▶ **Excerpt provided**
********************

There may come a time in your career when you might either want to or need to work on a remote basis. This could be for various reasons from working for a company that you cannot commute to or perhaps it’s something you want to do for your work-life balance. A project manager is a very hands-on role which demands management of the team and constant communication with various teams and stakeholders. Therefore, you will need to make sure that you are effectively able to carry out your roles and responsibilities.
So if you are thinking about working as a remote project manager, then here are some things that you will need to take into consideration.
Finding remote project manager jobs
The first thing you need to do is to secure a remote project manager job. Working from home and working flexibly is on the rise so there may be more competition for job roles that offer the option of working remotely. So to secure a remote project manager role, here is what you need to do:
- Find the remote project manager job - you can find vacancies like this on job boards like Technojobs by searching for ‘remote project manager jobs’.
- Have a plan – if you have not previously worked remotely, then you will need to be able to explain to a potential employer/client that you can. So make sure you have a plan in place to explain how you will carry out the project remotely.
- Do some research and get advice/insight – make sure you carry out research and try to get some advice and insight from others in similar roles to you. This can give you a good starting point to gauge how remote working will work for you.
Communication is key
Once you have secured the client/project/job etc. You will need to make sure that your communication skills are excellent. Communication is a huge part of any project and is a key skill to have as a project manager – this is even more prevalent when working remotely.

********************

▶ **Provided material**
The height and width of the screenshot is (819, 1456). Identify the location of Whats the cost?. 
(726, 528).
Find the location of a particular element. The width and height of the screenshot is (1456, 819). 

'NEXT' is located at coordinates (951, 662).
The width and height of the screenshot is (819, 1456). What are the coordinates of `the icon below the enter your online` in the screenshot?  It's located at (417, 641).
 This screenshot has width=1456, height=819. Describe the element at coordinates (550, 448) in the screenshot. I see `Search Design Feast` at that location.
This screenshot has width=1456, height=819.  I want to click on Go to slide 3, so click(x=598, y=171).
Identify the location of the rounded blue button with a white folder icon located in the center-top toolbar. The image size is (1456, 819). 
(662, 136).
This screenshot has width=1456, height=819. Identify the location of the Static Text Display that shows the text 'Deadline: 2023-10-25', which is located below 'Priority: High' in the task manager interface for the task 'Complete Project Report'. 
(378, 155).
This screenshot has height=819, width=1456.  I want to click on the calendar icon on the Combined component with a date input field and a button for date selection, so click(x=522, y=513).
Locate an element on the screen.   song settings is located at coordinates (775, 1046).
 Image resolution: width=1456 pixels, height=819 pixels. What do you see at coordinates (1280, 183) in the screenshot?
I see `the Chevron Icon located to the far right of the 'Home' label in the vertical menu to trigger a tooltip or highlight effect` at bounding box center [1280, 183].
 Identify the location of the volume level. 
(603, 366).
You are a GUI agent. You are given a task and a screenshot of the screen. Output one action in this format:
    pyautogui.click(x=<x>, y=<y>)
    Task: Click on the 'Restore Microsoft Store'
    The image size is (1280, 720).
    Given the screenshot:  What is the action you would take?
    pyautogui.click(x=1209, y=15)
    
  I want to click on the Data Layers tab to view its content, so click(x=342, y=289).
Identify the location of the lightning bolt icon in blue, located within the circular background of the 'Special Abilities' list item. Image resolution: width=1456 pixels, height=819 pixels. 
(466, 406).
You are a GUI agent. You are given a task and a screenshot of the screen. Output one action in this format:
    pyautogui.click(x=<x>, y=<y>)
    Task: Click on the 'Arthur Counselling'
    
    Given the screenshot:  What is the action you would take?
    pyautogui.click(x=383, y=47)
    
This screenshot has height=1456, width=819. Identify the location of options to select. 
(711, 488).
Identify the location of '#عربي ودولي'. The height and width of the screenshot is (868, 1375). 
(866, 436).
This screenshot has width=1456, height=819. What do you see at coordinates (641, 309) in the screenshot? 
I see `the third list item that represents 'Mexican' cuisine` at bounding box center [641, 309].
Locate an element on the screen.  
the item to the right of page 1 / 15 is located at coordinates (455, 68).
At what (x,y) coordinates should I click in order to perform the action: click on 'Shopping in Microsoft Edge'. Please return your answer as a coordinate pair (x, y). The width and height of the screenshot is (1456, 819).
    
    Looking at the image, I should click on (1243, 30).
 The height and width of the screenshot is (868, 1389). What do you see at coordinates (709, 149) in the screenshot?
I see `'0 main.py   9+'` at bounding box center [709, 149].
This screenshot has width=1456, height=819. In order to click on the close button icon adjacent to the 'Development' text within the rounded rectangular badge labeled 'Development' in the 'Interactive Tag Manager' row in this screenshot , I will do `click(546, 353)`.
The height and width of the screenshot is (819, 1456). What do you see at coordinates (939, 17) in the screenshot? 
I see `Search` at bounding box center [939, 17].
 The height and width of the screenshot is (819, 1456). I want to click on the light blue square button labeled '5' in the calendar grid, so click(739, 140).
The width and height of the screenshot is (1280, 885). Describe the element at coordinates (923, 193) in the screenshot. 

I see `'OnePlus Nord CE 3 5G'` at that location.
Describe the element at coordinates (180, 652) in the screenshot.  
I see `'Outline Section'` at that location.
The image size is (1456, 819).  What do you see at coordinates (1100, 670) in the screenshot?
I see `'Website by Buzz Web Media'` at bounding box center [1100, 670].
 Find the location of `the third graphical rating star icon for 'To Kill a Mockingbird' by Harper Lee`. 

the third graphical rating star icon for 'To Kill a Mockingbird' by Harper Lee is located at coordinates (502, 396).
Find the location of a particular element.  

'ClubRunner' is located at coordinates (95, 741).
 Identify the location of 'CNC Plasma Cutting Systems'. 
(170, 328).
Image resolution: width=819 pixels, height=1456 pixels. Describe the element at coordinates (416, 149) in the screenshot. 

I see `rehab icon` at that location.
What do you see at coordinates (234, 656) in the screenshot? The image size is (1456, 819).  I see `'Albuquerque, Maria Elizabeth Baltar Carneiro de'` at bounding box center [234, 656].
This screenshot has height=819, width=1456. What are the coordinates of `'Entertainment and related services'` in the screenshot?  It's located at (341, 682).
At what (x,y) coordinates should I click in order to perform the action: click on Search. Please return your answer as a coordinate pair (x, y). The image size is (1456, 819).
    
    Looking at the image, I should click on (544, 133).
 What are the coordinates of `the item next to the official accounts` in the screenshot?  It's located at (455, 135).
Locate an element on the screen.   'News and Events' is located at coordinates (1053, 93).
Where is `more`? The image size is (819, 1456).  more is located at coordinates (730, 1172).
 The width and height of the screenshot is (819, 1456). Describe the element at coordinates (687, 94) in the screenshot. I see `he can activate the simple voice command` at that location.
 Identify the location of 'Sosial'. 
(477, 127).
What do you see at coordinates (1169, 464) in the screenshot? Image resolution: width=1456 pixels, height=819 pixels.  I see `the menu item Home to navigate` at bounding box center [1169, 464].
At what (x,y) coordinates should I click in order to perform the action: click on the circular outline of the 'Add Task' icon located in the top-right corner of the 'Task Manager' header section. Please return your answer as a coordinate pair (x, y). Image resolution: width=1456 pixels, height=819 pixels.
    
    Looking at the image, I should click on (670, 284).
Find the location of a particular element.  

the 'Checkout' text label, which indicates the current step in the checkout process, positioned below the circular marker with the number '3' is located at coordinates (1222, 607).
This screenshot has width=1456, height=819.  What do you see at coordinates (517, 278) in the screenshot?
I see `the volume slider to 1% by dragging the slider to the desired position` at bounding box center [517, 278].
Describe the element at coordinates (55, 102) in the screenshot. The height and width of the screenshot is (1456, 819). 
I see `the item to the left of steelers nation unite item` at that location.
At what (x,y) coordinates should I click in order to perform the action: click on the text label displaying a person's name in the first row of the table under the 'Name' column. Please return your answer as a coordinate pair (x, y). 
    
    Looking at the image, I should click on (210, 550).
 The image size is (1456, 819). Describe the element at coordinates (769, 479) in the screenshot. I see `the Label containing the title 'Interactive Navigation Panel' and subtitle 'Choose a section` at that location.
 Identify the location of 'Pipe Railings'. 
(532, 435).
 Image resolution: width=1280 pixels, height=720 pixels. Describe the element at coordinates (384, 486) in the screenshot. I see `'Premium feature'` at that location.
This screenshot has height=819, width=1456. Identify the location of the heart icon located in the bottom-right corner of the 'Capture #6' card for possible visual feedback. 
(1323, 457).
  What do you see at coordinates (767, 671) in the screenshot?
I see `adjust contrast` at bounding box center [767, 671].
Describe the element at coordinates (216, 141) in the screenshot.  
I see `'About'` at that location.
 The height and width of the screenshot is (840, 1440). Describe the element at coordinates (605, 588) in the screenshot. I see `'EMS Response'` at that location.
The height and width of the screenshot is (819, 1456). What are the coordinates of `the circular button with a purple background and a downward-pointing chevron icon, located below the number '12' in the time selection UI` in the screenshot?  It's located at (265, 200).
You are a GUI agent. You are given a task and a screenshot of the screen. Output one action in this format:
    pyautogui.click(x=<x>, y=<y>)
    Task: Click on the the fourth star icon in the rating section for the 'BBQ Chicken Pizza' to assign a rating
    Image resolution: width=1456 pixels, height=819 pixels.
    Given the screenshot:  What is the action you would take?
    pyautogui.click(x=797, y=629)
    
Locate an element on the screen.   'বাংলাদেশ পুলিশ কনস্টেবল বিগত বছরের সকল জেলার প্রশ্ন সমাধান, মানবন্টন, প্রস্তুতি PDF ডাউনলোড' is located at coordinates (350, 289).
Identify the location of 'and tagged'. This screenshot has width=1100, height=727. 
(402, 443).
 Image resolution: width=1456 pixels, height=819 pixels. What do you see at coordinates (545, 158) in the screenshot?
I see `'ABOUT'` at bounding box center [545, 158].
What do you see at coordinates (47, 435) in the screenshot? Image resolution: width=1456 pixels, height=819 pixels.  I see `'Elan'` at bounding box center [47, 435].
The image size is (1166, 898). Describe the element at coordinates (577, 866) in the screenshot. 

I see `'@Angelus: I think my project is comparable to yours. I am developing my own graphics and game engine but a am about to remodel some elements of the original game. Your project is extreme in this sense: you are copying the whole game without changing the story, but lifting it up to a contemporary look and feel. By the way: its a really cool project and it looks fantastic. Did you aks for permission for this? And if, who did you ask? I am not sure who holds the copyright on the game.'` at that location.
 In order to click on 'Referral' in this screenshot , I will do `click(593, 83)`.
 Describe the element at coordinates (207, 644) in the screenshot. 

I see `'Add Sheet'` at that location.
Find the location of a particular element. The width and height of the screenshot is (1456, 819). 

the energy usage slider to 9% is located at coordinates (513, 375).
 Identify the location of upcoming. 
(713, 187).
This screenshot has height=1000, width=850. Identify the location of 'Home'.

********************

▶ **Directions for this task**
From the article on remote project management, list the steps it gives for securing a remote project manager role. Please rely only on the article on remote project management, not on the rows.

▶ **Answer box**
- Find the remote project manager job
- Have a plan
- Do some research and get advice/insight